Items from a data source:
..............................
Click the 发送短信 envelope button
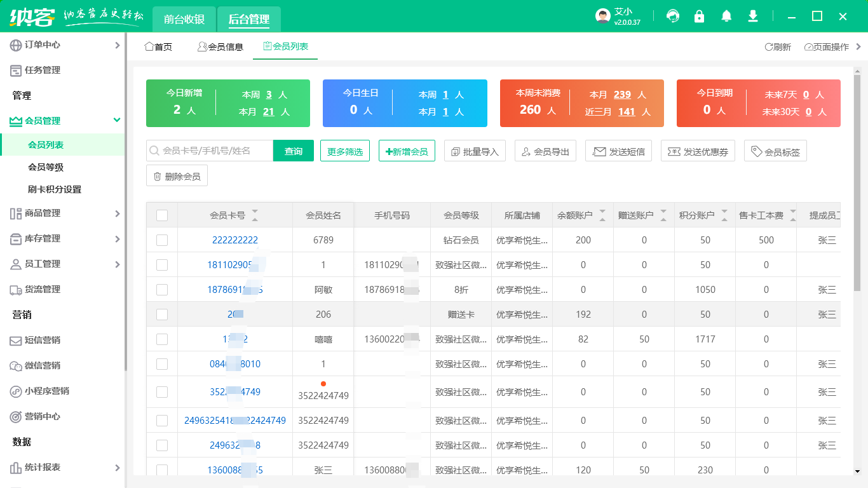This screenshot has height=488, width=868. [x=618, y=151]
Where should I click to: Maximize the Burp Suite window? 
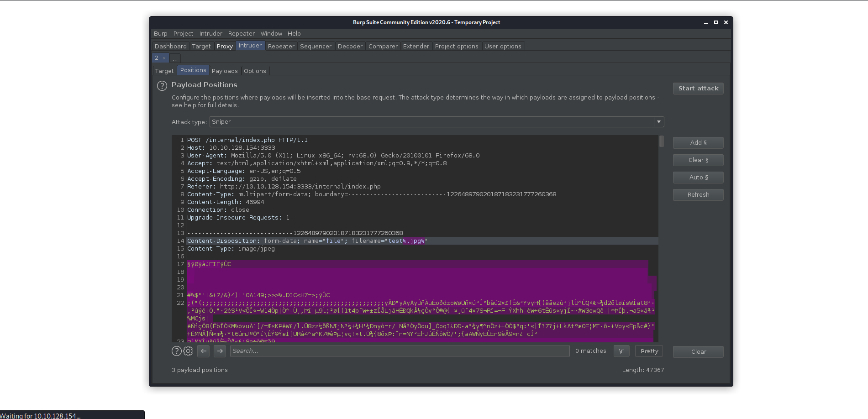(715, 22)
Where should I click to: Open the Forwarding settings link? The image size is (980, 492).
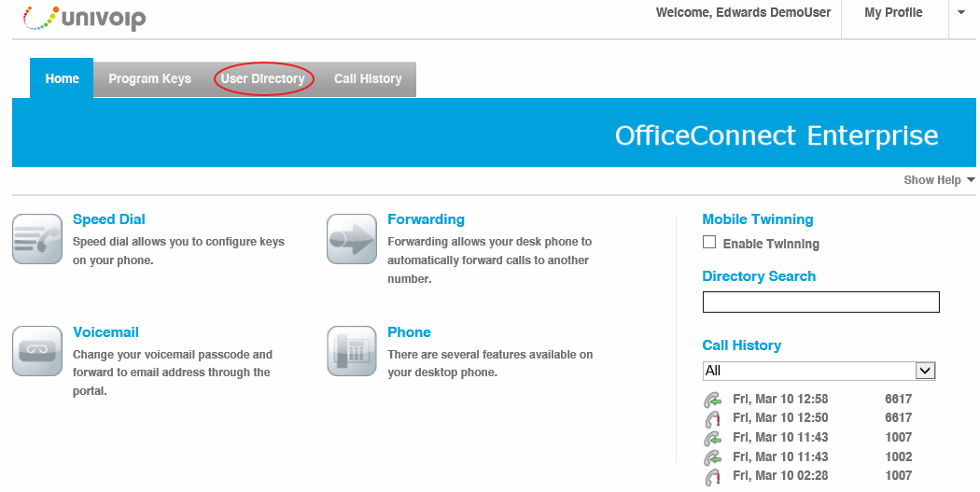click(427, 219)
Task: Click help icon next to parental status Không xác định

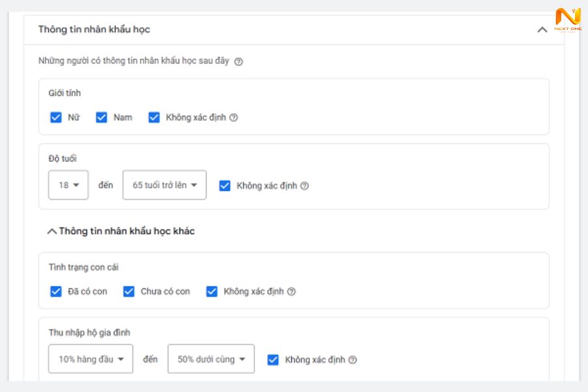Action: 291,292
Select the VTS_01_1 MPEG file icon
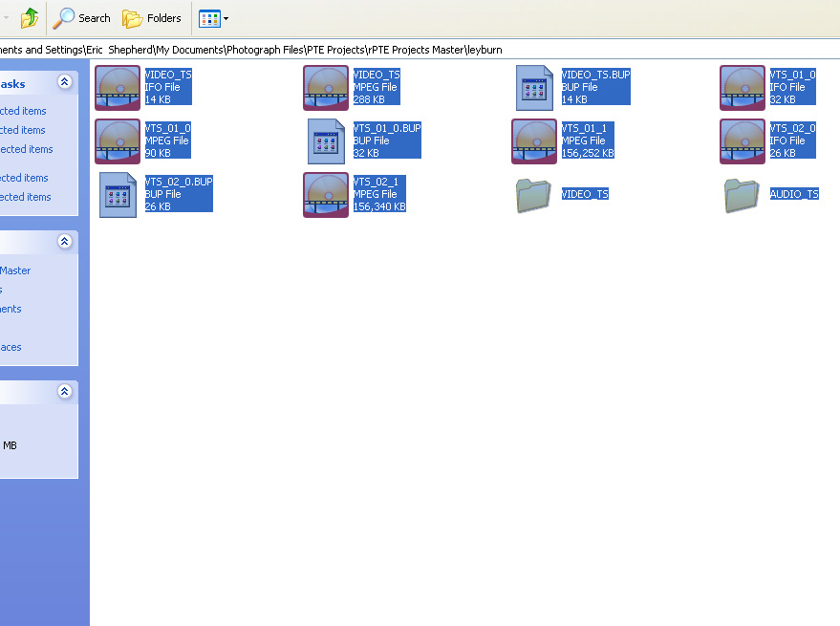The height and width of the screenshot is (626, 840). coord(534,141)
..............................
◆ Work to complete: Begin at the line with "Task: Click help" and end at the last line of the data above. Reproduce those lines exactly, but not the pictures.

◆ Result for this task:
Task: Click help icon next to parental status Không xác định

Action: 291,292
Select the VTS_01_1 MPEG file icon
The height and width of the screenshot is (626, 840). coord(534,141)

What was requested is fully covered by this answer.